Urlerror Exception Handling
Hello everyone, this section here is mainly about Urlerror and httperror, and some of the treatment of them.
1.URLError
First explain the possible causes of Urlerror:
Network is not connected, that is, the computer cannot surf the internet
Cannot connect to a specific server
Server does not exist
In the code, we need to surround and catch the corresponding exception with the try-except statement. Here's an example of how it's going to feel
Import Urllib2
Requset = Urllib2. Request (' http://www.xxxxx.com ')
Try
Urllib2.urlopen (Requset)
Except Urllib2. Urlerror, E:
Print E.reason
We used the Urlopen method to access a nonexistent URL, and the results were as follows:
[Errno 11004] getaddrinfo failed
It shows that the error code is 11004 and the error is getaddrinfo failed
2.HTTPError
Httperror is a subclass of Urlerror, and when you make a request using the Urlopen method, a Reply object response on the server, which contains a number "status code". For example, if response is a "redirect", you need to navigate to a different address to get the document, and URLLIB2 will handle it.
Other can not handle, Urlopen will produce a httperror, corresponding state, HTTP status code represents the status of the response returned by the HTTP protocol.

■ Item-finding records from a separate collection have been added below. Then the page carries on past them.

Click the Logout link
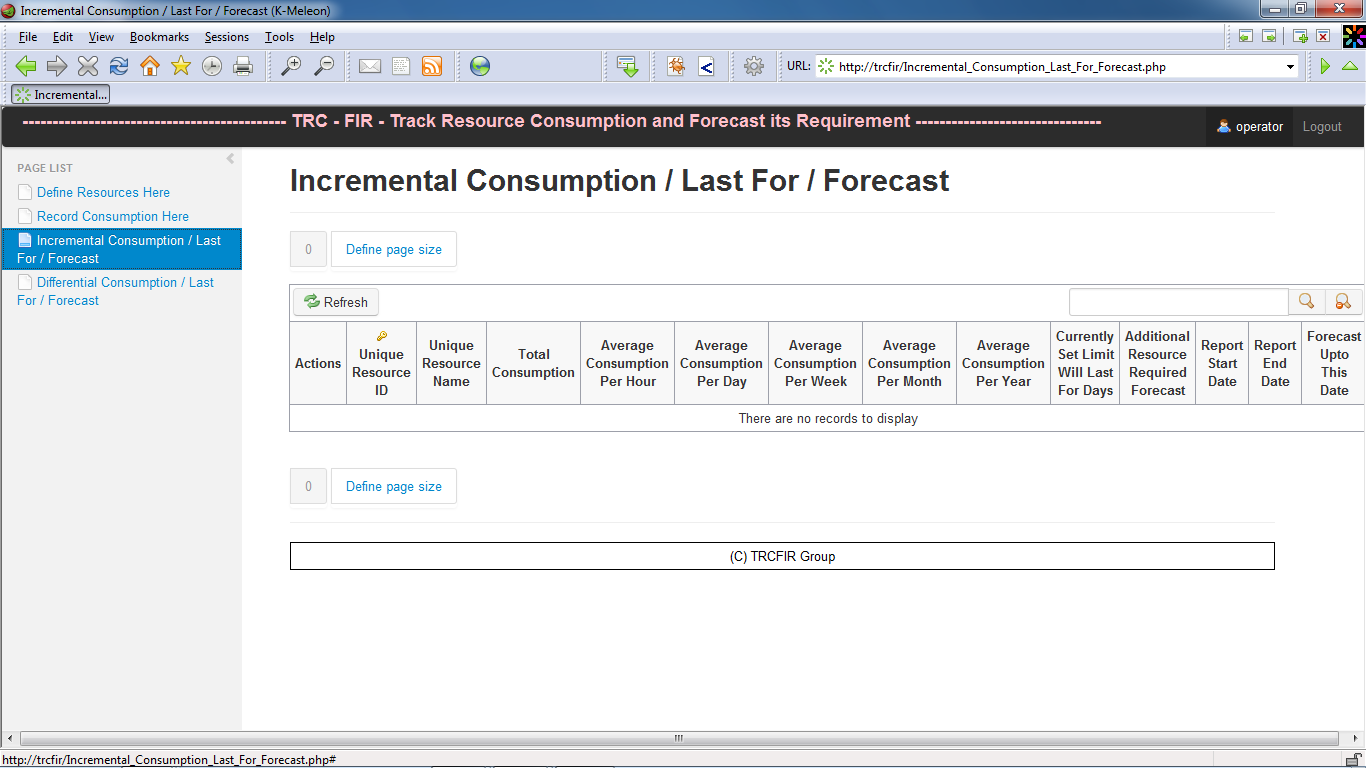1366x768 pixels. [1321, 127]
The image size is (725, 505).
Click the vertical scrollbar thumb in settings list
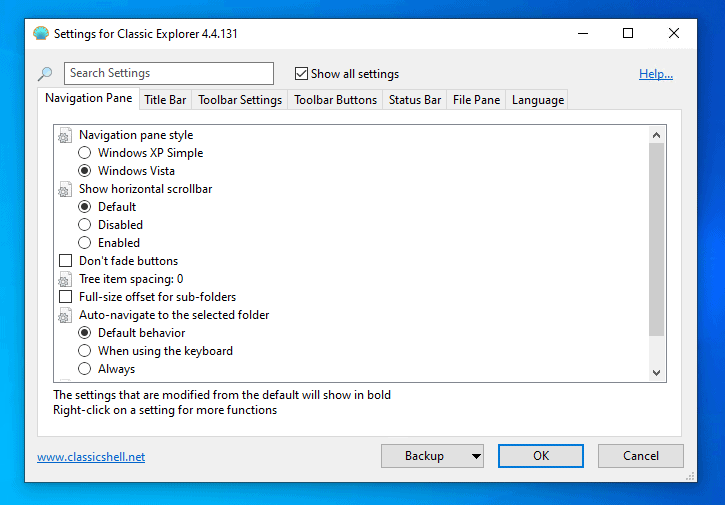[x=656, y=240]
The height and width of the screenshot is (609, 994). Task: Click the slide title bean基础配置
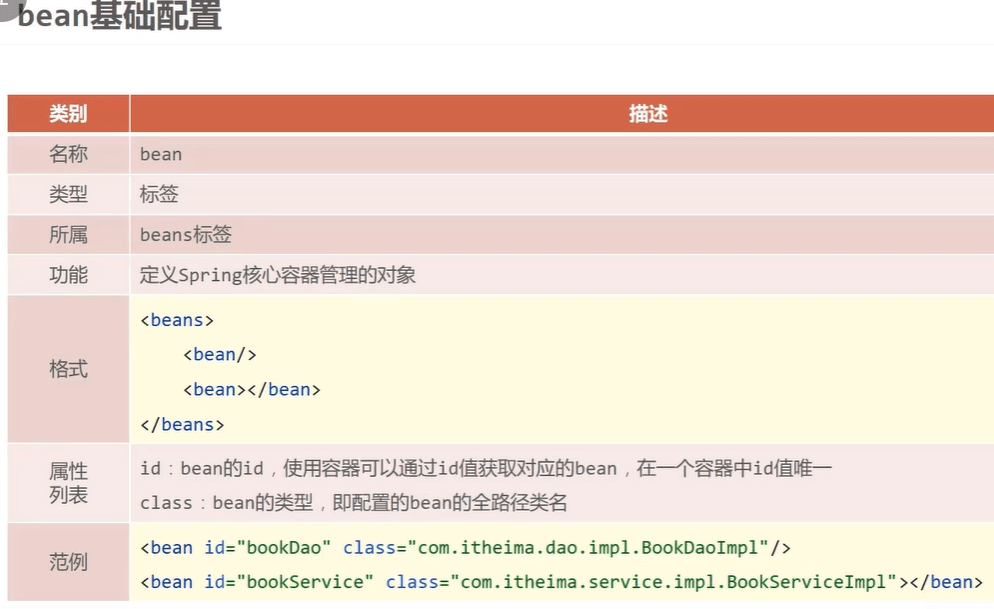tap(120, 15)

The following state code is summed up as follows:
100: Continue the client should continue to send the request. The client should continue to send the remainder of the request, or ignore the response if the request has been completed.
101: Conversion protocol After sending the last empty line of this response, the server will switch to those protocols defined in the upgrade message header. Similar measures should be taken only when switching to a new protocol is more beneficial.
102: Continue processing the status code extended by WebDAV (RFC 2518), on behalf of processing will be continued to execute.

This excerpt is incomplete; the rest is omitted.